I was talking with a co-worker recently about data visualization, and he showed me a site he ran across with the latest and greatest in Graphing. D3 (Data Driven Documents) has some pretty amazing ways to chart data – check out the gallery of examples here.
In playing around with these charts, this looks to be quite a step up from Google Visualization charts. The JavaScript coding to load the charts looks pretty similar to Googles approach, so it should be pretty easy to migrate to this new D3 library.
One drawback to both D3 and Google Visualization charts is that they are JavaScript based, so they only run in a browser. I am still looking for a decent solution for emailing charts. While there are a few paid libraries that will render images, I still haven’t a library to replace the Google Image Charts that Google officially deprecated in 2012. Google Image charts still work, but Google may pull the plug on those at any time.

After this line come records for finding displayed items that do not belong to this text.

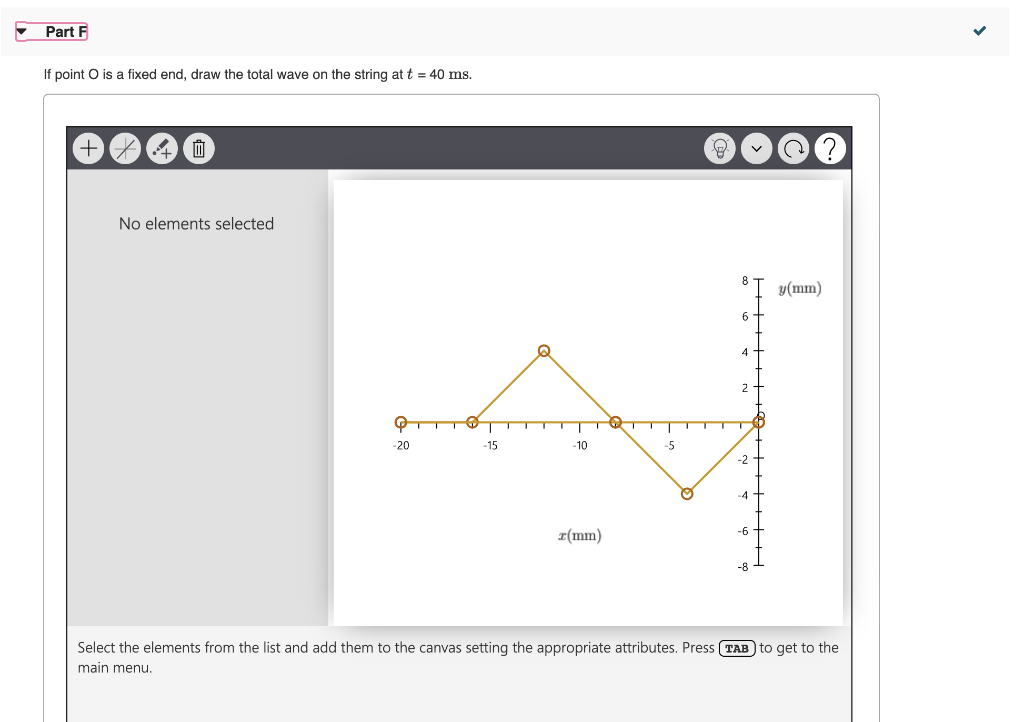Screen dimensions: 1024x722
Task: Click the reset circular arrow icon
Action: pos(793,148)
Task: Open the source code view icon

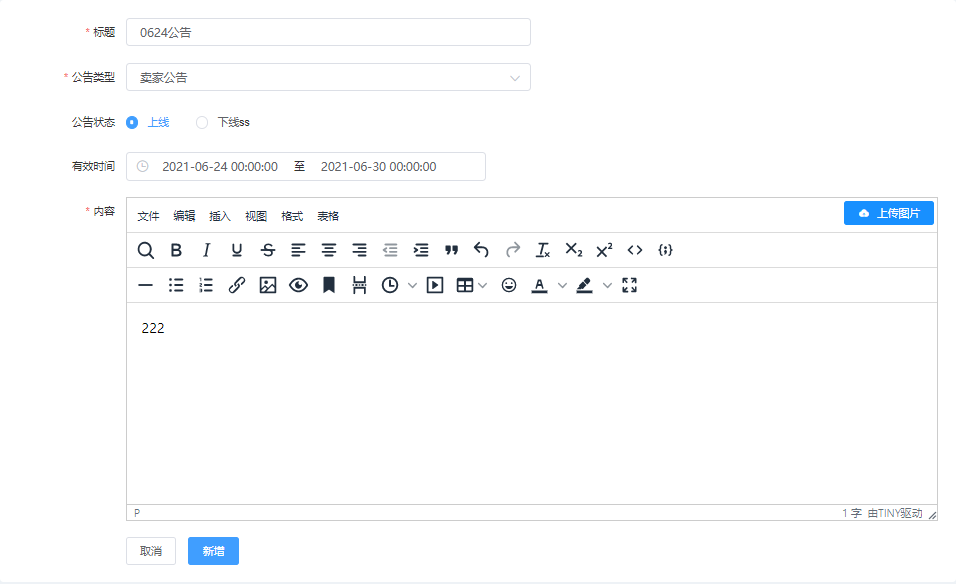Action: 634,250
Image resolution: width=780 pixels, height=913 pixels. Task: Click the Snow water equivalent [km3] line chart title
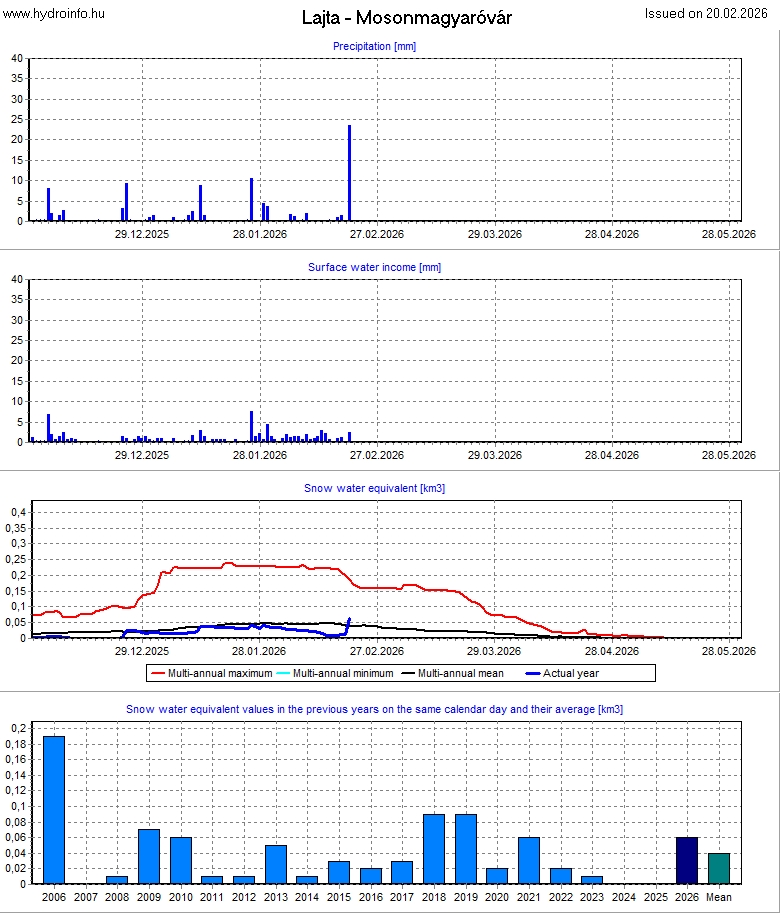(374, 488)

One final note regarding emailing charts – to date I have been able to skirt the issue, because when I want to send an email with a chart – the better approach is to send an email telling the recipient to log in and view the data on their website. This has the advantage of driving traffic to your website, and easily capturing info as to if your recipient actually viewed the chart. So maybe it is just a bad practice to embed full data visualizations in emails.
With all the expansion of data we have seen over the last few years, its nice to see display technologies keeping up. Now the hard part is in trying to figure out which kind of chart to use when displaying data – perhaps we have too many options.